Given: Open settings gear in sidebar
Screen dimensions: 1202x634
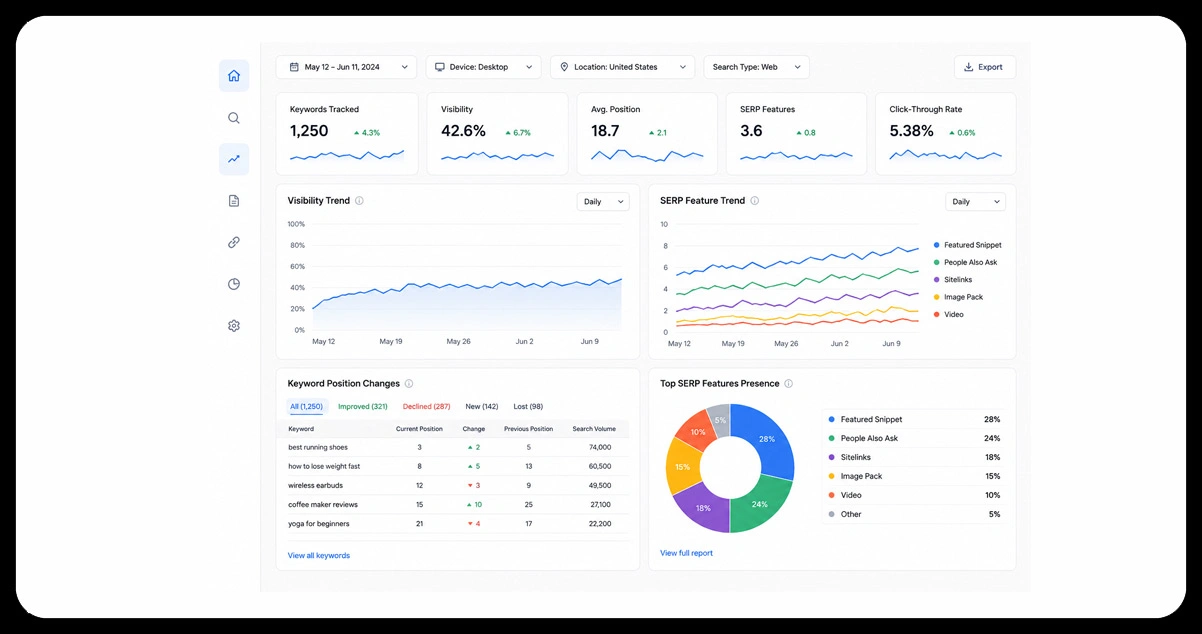Looking at the screenshot, I should 234,326.
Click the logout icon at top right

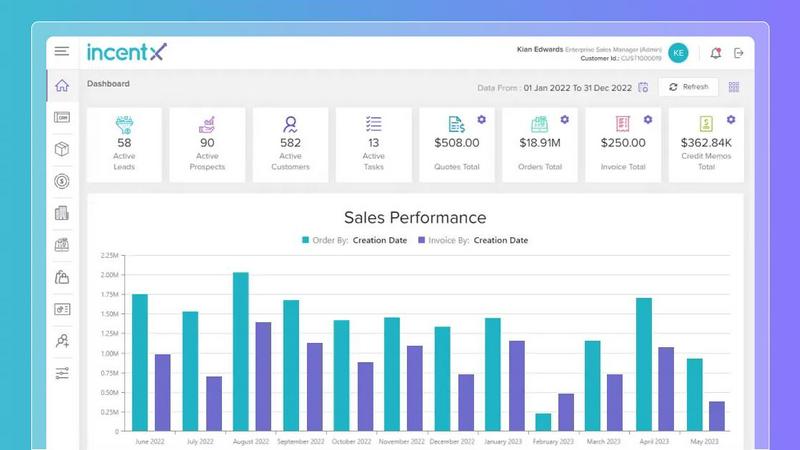pyautogui.click(x=739, y=53)
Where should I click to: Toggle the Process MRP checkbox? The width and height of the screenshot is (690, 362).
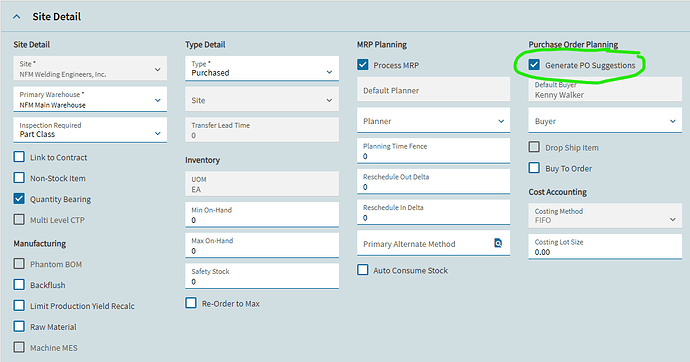(363, 65)
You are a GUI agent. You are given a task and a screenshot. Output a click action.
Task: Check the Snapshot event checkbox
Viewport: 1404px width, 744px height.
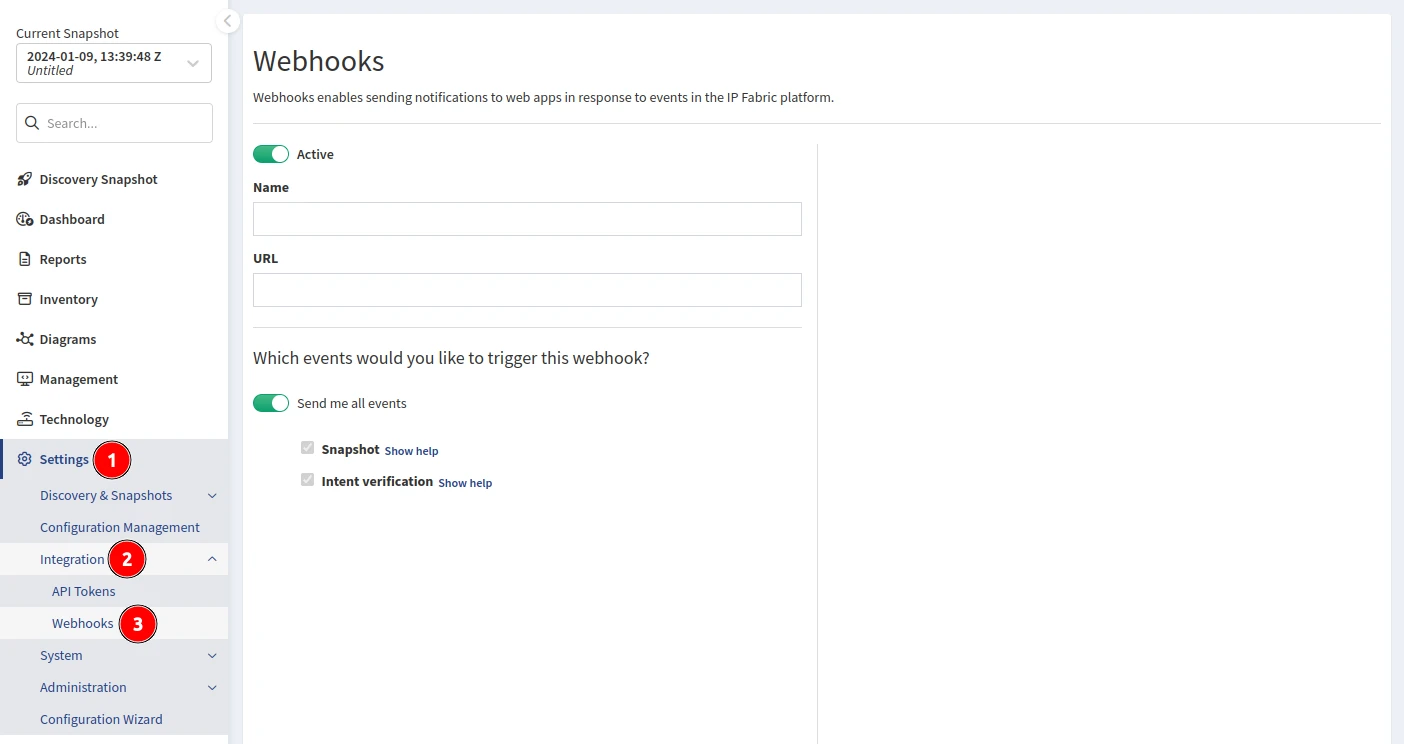point(308,448)
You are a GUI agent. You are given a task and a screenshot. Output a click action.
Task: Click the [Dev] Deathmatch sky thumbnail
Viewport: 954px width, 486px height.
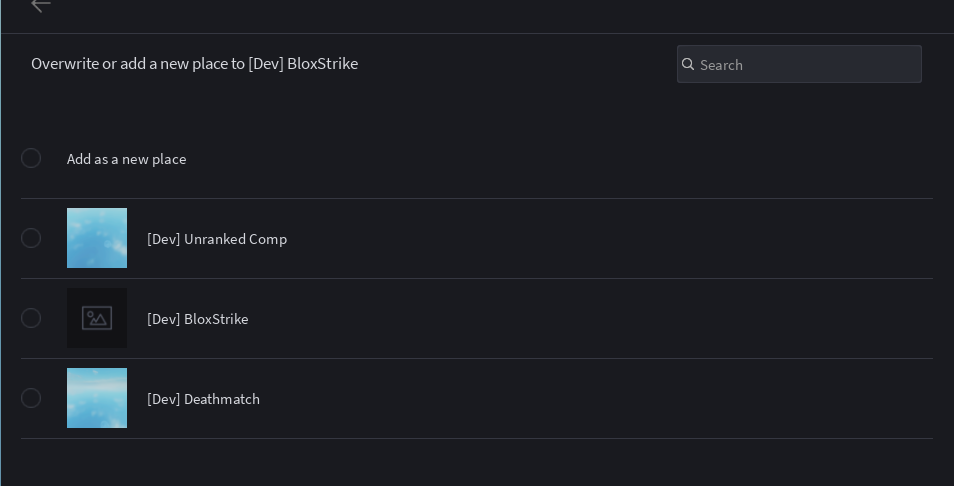click(97, 398)
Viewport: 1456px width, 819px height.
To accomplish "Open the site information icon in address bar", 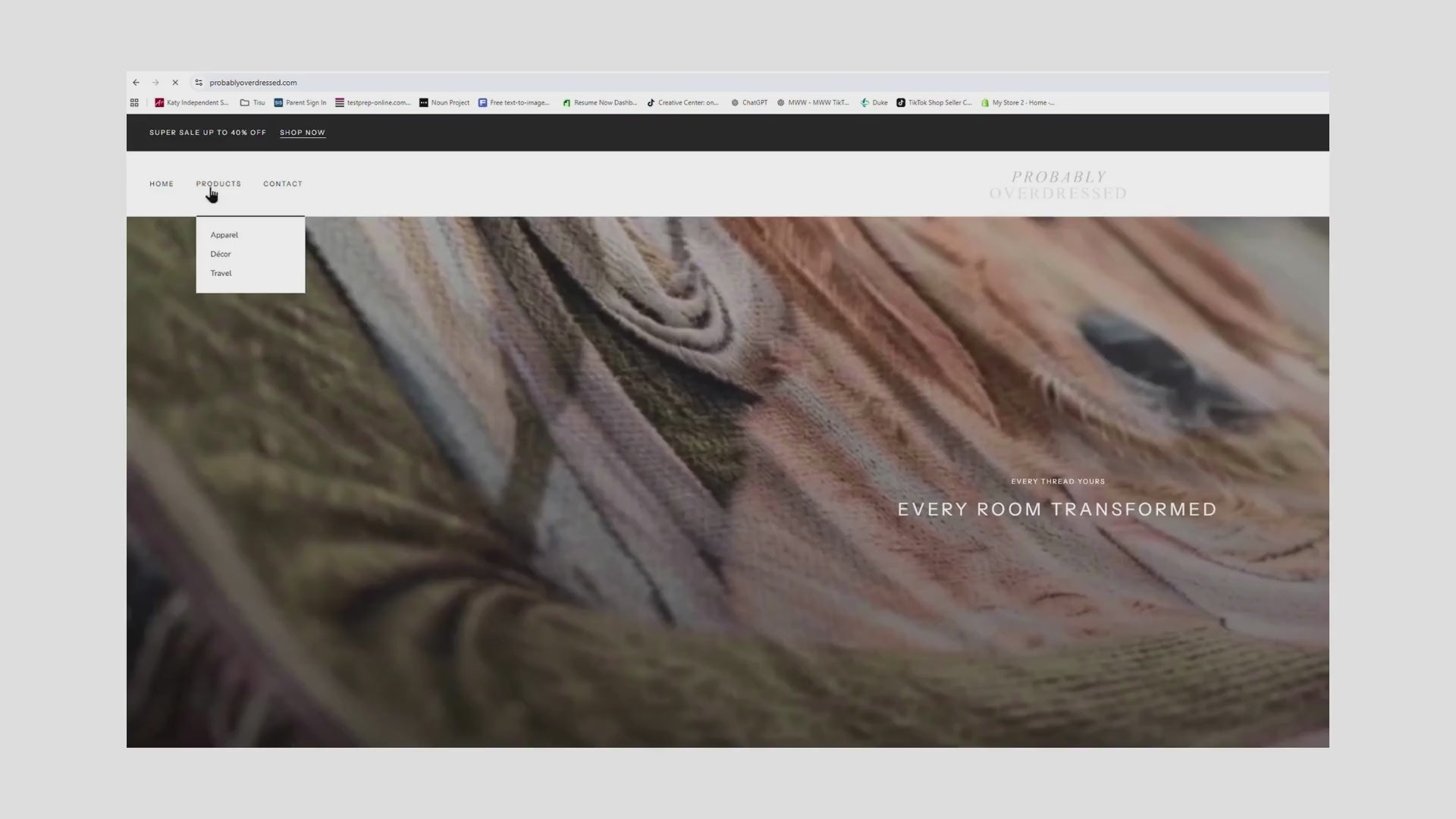I will tap(199, 83).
········
TASK OBJECTIVE —
Range to print from the listing above: from the line with "Viewport: 1404px width, 744px height." up to and including the line with "Viewport: 1456px width, 819px height.". Please print those lines exactly, with no pictures and nothing more.

RESULT OF THIS TASK —
Viewport: 1404px width, 744px height.
point(308,448)
You are a GUI agent. You are given a task and a screenshot. Output a click action.
Task: Click the [Dev] Deathmatch sky thumbnail
Viewport: 954px width, 486px height.
click(97, 398)
Viewport: 1456px width, 819px height.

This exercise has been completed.